Write down exactly the lines from the one below that has "Given: Click the lock icon on scammer thread" to the end of the data, both ends included; the pictures should not appear in your copy.

*** The input ***

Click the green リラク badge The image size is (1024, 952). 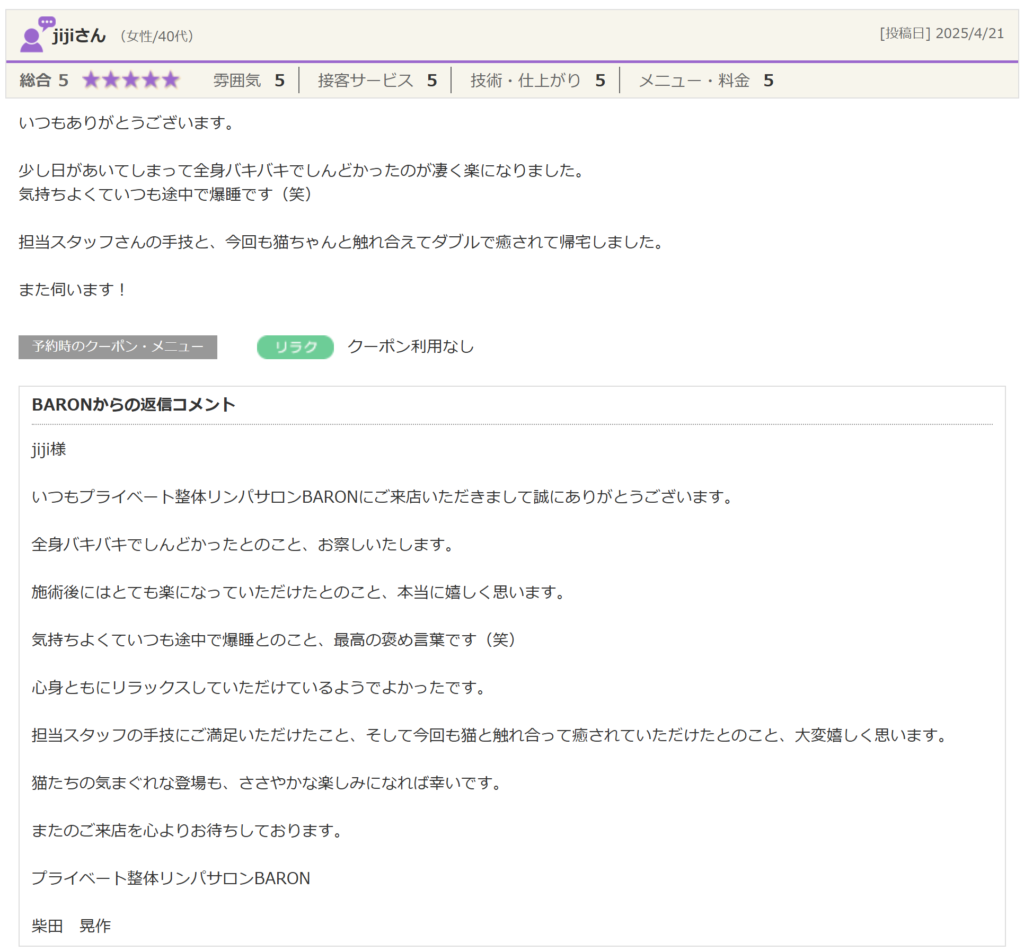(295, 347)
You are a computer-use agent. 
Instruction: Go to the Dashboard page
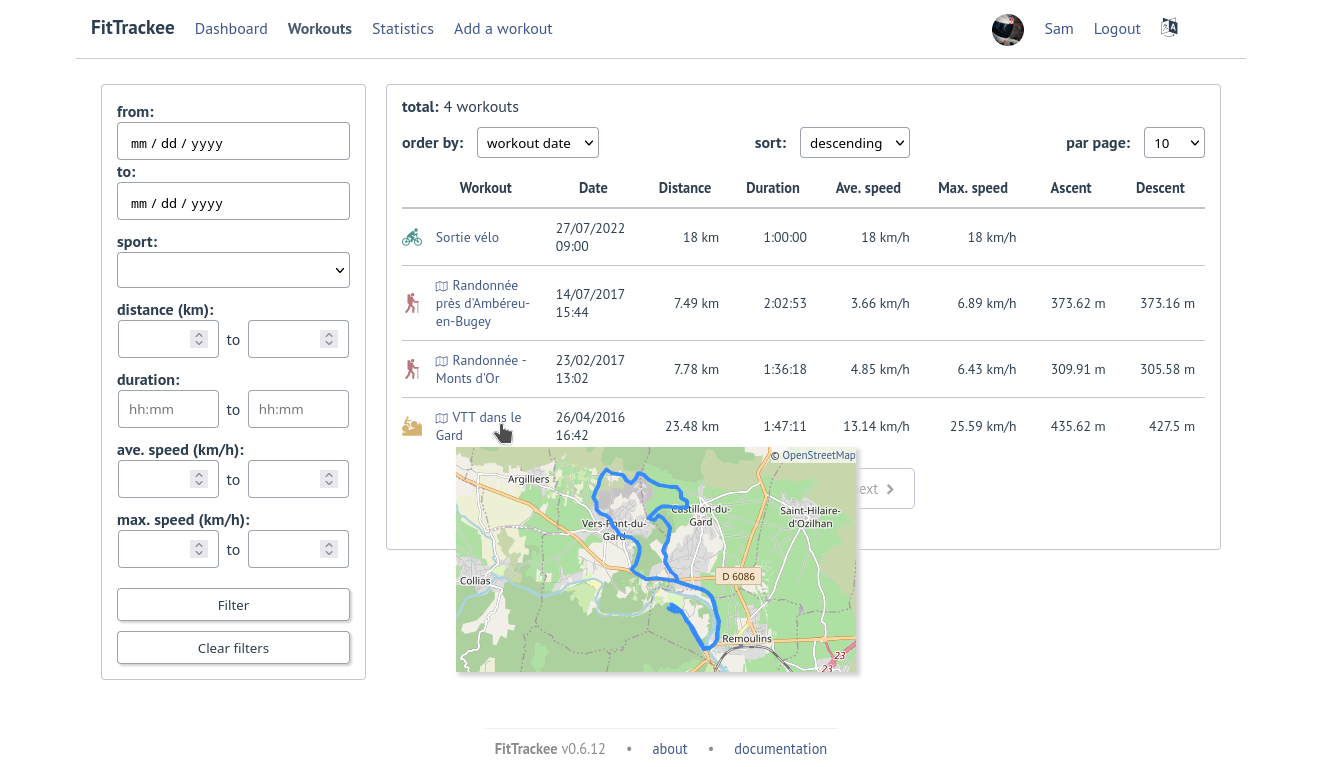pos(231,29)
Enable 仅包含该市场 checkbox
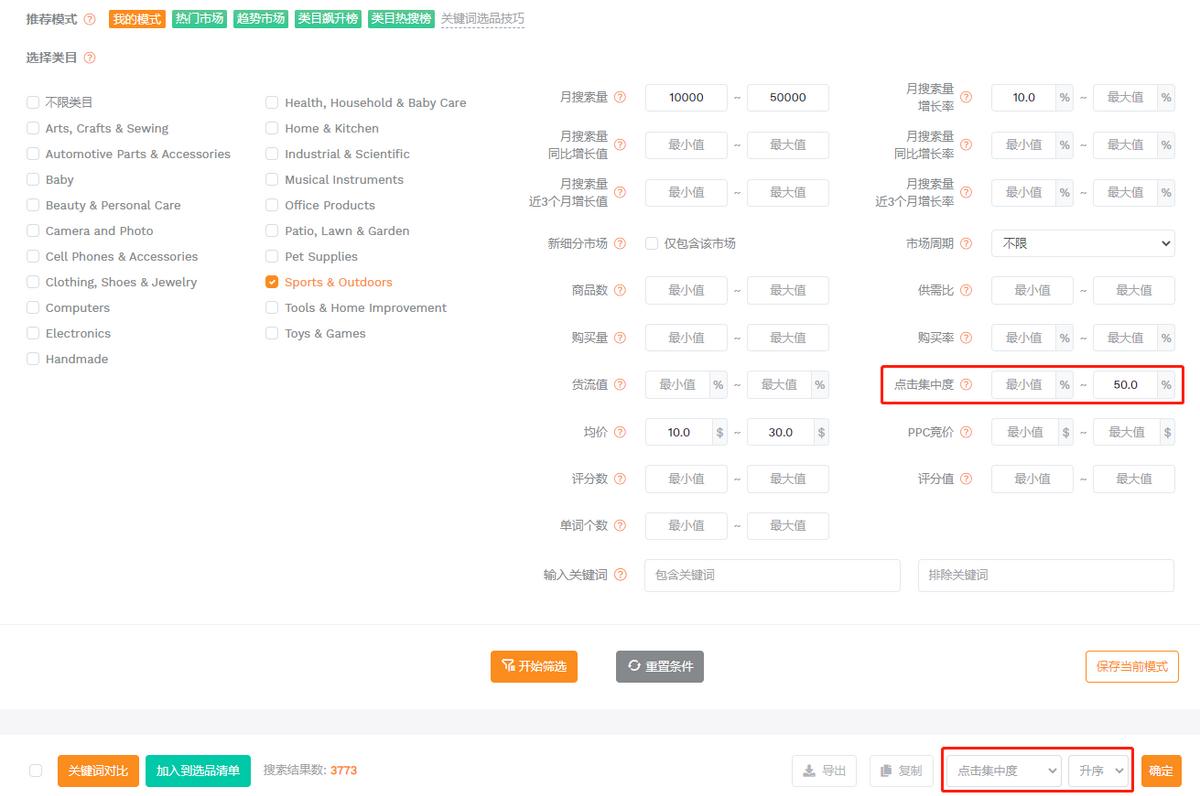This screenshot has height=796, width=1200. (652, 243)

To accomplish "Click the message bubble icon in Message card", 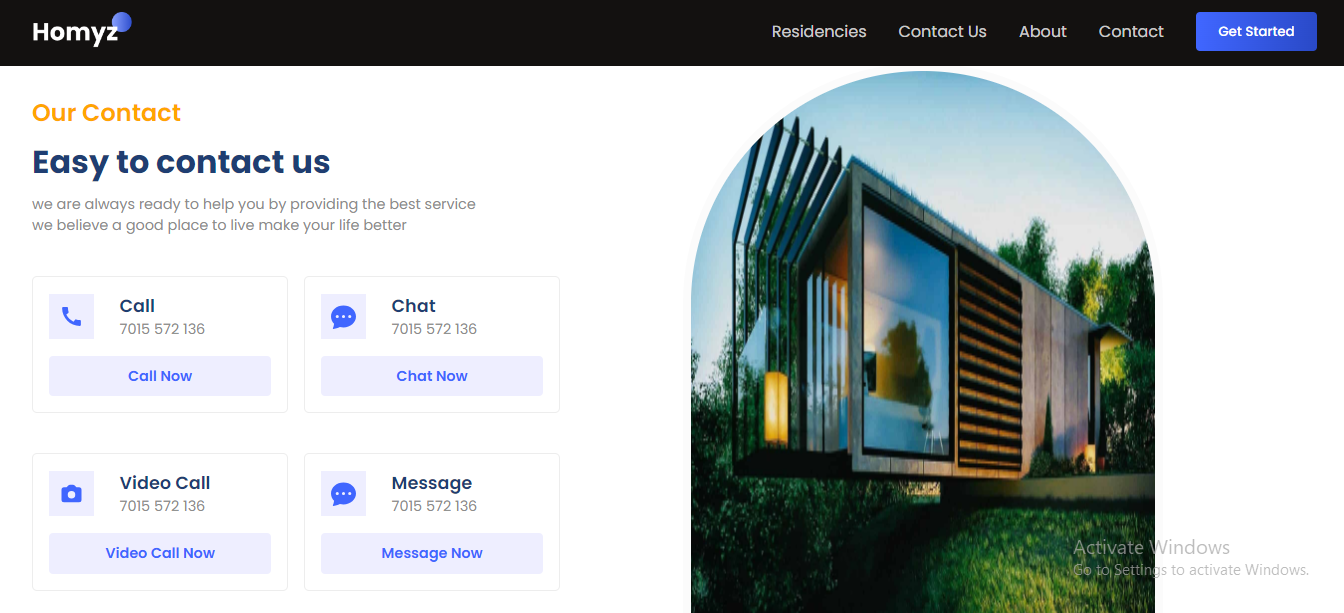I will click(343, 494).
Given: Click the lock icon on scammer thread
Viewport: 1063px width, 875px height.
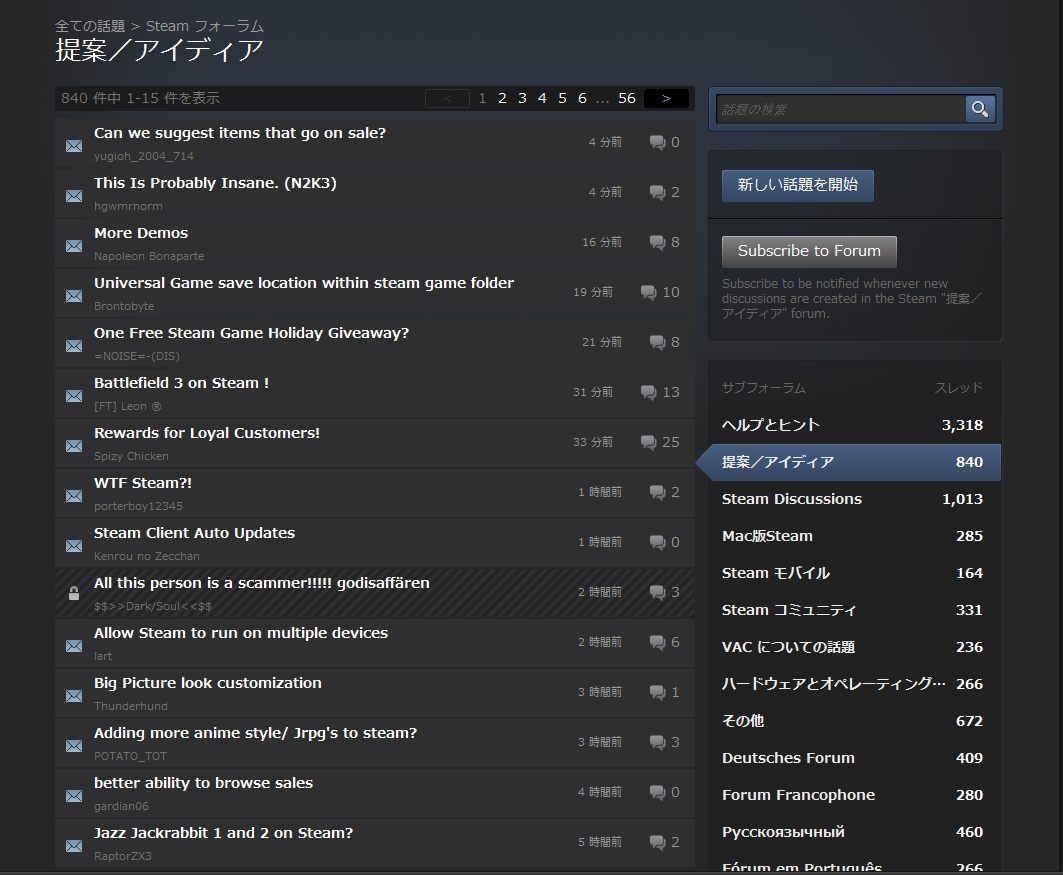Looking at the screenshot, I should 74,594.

*** End of The input ***

> _Response for this exercise_
Given: Click the lock icon on scammer thread
Viewport: 1063px width, 875px height.
Looking at the screenshot, I should 74,594.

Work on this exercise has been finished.